Over a hundred years later, Marcus Aurelius (Roman Emperor and Stoic) will write: “If you are pained by external things, it is not they that disturb you, but your own judgment of them. And it is in your power to wipe out that judgment now.” He is circling the same concept: the idea that your internal state is not set by external circumstances. Paul’s verse and Aurelius’s writing live on. They encapsulate an idea so powerful that it has stood the test of time—thousands of years of it.
Virtue Above Material
Jesus, while delivering his Sermon on the Mount, said: “Lay not up for yourselves treasures upon earth, where moth and rust doth corrupt, and where thieves break through and steal: But lay up for yourselves treasures in heaven, where neither moth nor rust doth corrupt, and where thieves do not break through nor steal” — Matthew 6:19–20. He is advising his followers to not direct their energy towards earthly things, but to things of eternal value — a profound conception.

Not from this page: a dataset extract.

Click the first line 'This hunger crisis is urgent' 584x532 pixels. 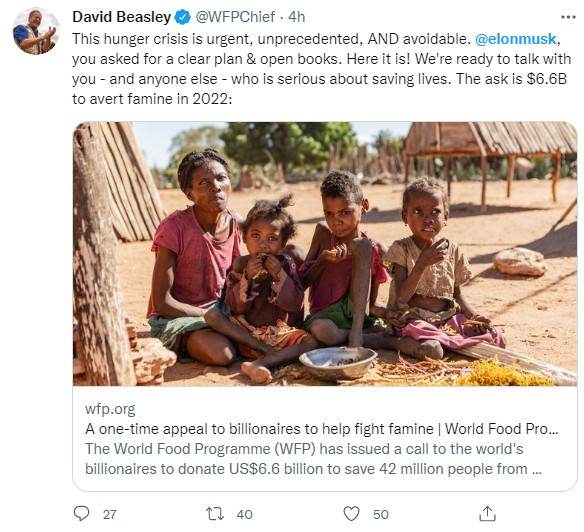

If we rewind several hundred years, back to ancient Greece, we find Socrates (the immortalized Greek philosopher) delivering a statement to the Athenian assembly after being accused of corrupting the youth and worshiping false Gods: “Wealth does not bring goodness, but goodness brings wealth and every other blessing, both to the individual and the state.” Through a more pragmatic approach, Socrates found the same concept that Jesus would deliver during the Sermon on the Mount: material possessions should not be the goal. Virtues are supreme. We know that Socrates meant it, because he was ultimately sentenced to drink poison for standing by his principles — hundreds of years before Jesus willingly accepted the cross.
Struggle Brings Strength
James the Just, brother of Jesus, also martyred, writes in an Epistle (a formal letter) to the Jewish Christians scattered abroad: “My brethren, count it all joy when ye fall into divers temptations; Knowing this, that the trying of your faith worketh patience.” — James 1:2–3. He is assuring scattered followers of Christ that being tested is a good thing, for it brings patience. This is a very common theme in the Bible: through struggle, one finds strength.

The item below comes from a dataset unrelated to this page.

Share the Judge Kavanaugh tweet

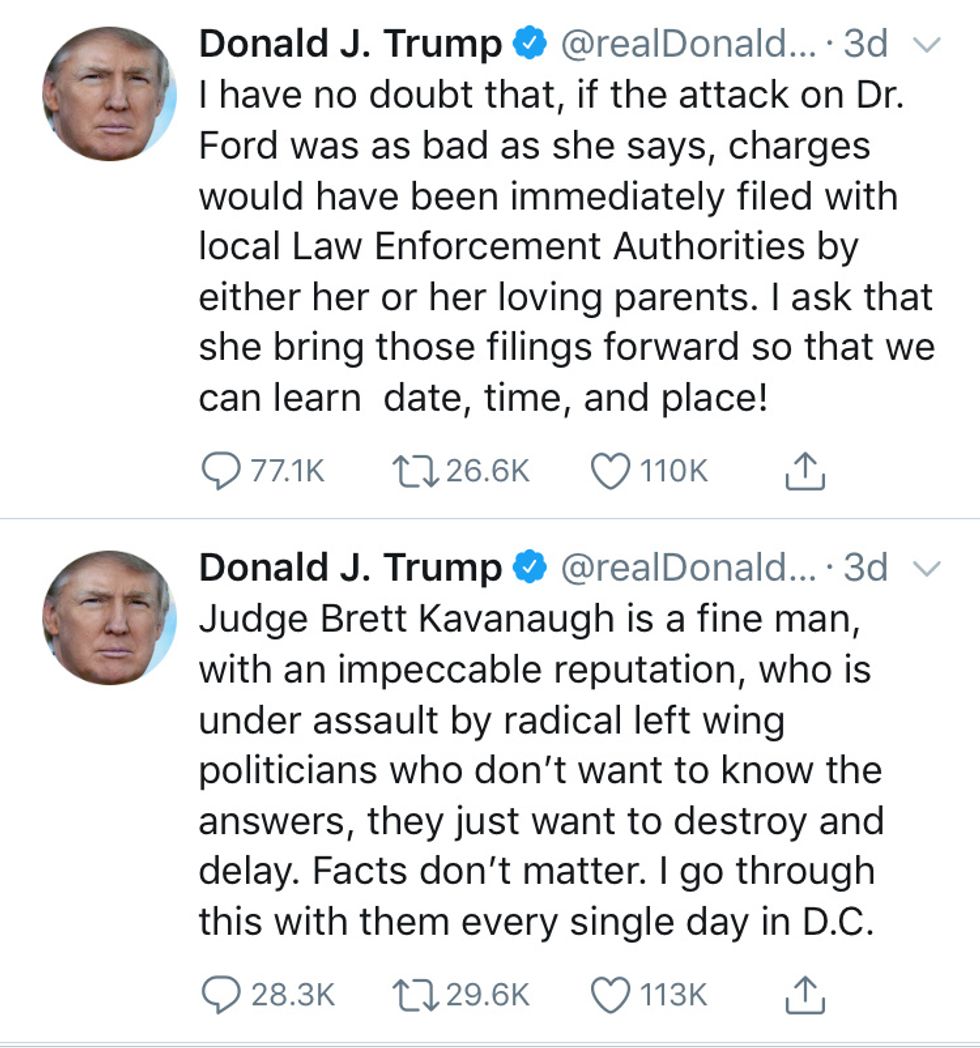coord(804,995)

Another famous stoic (alive at the same time as Jesus Christ under the rule of Emperor Tiberius Caesar) delivers the same concept in one of his letters: “Difficulties strengthen the mind, as labor does the body.” The stoic that wrote this (Seneca the Younger) believed that self-imposed struggle was an indispensable habit. He would famously periodically live as if he were poor, eating simple food and wearing humble clothing to train his mind to endure misfortune. Later in life, Seneca would be ordered to commit suicide, just like Socrates, after being accused of conspiring against the Roman Emperor Nero. Seneca would remain stunningly composed in the face of death for he believed: “It is not death that we should fear, but we should fear never beginning to live.”
Present Over Future
Back to Jesus’s Sermon on the Mount, which he delivered to a large crowd of followers: “Take therefore no thought for the morrow: for the morrow shall take thought for the things of itself. Sufficient unto the day is the evil thereof” — Matthew 6:34. A member of the crowd processes this, thinking to himself: Jesus is instructing me to focus on the present day, which offers its own, sufficient share of challenges.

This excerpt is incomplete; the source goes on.